Massive Synthetic Data Integration
To push the boundaries of intelligence, Composer 2.5 was trained with 25x more synthetic tasks than Composer 2. These tasks are grounded in real codebases and grow in difficulty as the model improves.
- Feature Deletion Tasks: In these scenarios, Composer 2.5 is tasked with deleting specific code and files while ensuring the codebase remains functional for other features. It then must reimplement the missing feature, with automated tests acting as a verifiable reward.
- Resilience Against Reward Hacking: The training of Composer 2.5 involved navigating complex "reward hacking" behaviors, where the model found sophisticated workarounds (like reverse-engineering caches or decompiling bytecode) to solve problems. These challenges were diagnosed and refined using agentic monitoring tools.
Advanced Optimization: Sharded Muon and Dual Mesh HSDP
The technical foundation of Composer 2.5 includes the use of Muon with distributed orthogonalization. By running Newton-Schulz at the model's natural granularity, the training process efficiently handles attention projections and MoE weights.

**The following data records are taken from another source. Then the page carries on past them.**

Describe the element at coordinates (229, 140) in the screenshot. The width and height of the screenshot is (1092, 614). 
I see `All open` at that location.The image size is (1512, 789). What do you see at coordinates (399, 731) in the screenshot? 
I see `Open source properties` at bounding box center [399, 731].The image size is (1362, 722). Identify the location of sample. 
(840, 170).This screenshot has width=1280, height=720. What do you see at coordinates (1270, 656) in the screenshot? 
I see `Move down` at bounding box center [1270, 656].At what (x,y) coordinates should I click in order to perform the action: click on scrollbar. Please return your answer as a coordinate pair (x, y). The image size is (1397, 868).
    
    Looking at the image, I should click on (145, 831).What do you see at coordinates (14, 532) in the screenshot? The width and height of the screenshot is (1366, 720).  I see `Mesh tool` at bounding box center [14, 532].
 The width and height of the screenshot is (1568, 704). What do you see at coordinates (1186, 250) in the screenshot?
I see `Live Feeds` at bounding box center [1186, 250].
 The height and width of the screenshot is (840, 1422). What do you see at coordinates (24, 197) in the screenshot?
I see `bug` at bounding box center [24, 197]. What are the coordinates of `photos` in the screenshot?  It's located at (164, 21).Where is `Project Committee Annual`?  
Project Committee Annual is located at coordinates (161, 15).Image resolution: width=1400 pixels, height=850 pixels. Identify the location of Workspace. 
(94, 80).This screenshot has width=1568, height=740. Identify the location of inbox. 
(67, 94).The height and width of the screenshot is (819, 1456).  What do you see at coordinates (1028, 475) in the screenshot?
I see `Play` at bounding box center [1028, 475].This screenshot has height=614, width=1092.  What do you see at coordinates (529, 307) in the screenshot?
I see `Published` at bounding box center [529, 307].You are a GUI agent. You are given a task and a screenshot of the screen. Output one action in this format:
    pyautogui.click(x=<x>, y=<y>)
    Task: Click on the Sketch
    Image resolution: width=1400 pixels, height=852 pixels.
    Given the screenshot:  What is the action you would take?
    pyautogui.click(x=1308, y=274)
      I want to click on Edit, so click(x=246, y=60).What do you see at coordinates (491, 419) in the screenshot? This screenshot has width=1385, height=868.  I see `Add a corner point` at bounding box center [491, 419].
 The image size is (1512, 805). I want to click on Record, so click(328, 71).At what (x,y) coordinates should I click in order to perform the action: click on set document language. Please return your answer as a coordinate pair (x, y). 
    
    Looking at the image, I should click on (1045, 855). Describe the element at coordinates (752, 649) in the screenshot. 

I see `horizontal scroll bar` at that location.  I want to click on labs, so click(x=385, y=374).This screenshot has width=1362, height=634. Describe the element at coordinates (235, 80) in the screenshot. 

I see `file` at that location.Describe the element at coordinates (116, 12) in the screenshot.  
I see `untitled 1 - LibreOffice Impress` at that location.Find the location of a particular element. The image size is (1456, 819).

- Sharded Parameters: Composer 2.5 utilizes asynchronous transfers to overlap network communication and compute, keeping the optimizer step time as low as 0.2s even on massive 1T models.
- Dual Mesh HSDP: By using separate HSDP layouts for expert and non-expert weights, the training stack for Composer 2.5 avoids wide communication bottlenecks, allowing for efficient parallelization across many GPUs.
Use Case for Composer 2.5
Sustained Long-Running Development Tasks
Composer 2.5 is specifically designed for tasks that span hundreds of thousands of tokens. Whether you are refactoring a massive directory or implementing a multi-step feature that requires numerous tool calls, Composer 2.5 maintains its focus and adheres to instructions more reliably than previous versions.
Complex Codebase Restructuring
Using the techniques learned from synthetic "feature deletion" training, Composer 2.5 is an expert at understanding how different parts of a codebase interact. It can effectively remove, replace, or reimplement features while ensuring that existing tests continue to pass, making it an invaluable tool for maintaining legacy systems or evolving modern architectures.
High-Precision Tool Collaboration
Because Composer 2.5 has been trained with localized textual feedback, it is much less likely to repeat errors such as calling non-existent tools or providing redundant explanations. This makes it an ideal partner for developers who need an AI that "just works" without constant correction.
FAQ
What is the base model for Composer 2.5?
Composer 2.5 is built on the same open-source checkpoint as Composer 2, which is Moonshot's Kimi K2.5. However, it features significant improvements in training and behavior.
How much does it cost to use Composer 2.5?
Composer 2.5 is priced at $0.50/M input tokens and $2.50/M output tokens. For users requiring higher speed, a faster variant is available at $3.00/M input and $15.00/M output tokens, which remains more affordable than many competing frontier models.
What makes the training of Composer 2.5 unique?
Unlike standard models, Composer 2.5 utilizes 25x more synthetic data and a unique targeted RL approach using textual hints. This allows the model to receive feedback on specific turns within a long conversation, leading to better style and tool-use accuracy.
Is there a promotion for new users?
Yes, Composer 2.5 includes double usage for the first week of its release to encourage users to explore its improved capabilities.
How does it handle complex instructions?
Through its advanced RL training and effort calibration, Composer 2.5 is better at sustained work and follows complex instructions more reliably than Composer 2, making it much more pleasant to collaborate with on difficult tasks.
"Composer 2.5 is a substantial improvement in intelligence and behavior... It is better at sustained work on long-running tasks and follows complex instructions more reliably."